* BEGIN Materials provided *

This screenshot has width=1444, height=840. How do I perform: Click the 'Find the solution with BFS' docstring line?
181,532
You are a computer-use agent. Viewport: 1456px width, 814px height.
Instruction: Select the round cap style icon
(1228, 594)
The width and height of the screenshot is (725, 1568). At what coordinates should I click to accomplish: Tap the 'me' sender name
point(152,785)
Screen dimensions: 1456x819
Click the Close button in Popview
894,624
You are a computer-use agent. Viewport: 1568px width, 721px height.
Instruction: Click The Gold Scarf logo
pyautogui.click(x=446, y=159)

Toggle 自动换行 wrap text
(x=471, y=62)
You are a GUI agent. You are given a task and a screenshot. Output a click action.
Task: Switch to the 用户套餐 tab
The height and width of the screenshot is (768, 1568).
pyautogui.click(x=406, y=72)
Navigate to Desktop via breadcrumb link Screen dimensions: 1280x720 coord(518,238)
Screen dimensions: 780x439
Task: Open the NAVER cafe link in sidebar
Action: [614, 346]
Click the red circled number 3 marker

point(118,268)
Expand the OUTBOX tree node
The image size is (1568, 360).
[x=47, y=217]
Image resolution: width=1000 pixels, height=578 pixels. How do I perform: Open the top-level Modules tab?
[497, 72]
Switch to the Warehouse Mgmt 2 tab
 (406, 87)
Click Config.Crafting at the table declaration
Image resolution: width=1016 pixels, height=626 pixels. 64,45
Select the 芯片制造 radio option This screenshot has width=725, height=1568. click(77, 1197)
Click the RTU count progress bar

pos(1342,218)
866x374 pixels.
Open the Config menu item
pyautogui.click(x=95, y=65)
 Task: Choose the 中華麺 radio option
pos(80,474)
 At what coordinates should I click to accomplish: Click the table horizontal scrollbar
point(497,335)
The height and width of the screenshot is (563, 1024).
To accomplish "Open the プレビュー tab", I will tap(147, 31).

* END Materials provided *

> Set exercise:
Identify each line above that contains the string "Switch", and copy those lines. Treat the match as case-sensitive.

> Solution for this problem:
Task: Switch to the 用户套餐 tab
Switch to the Warehouse Mgmt 2 tab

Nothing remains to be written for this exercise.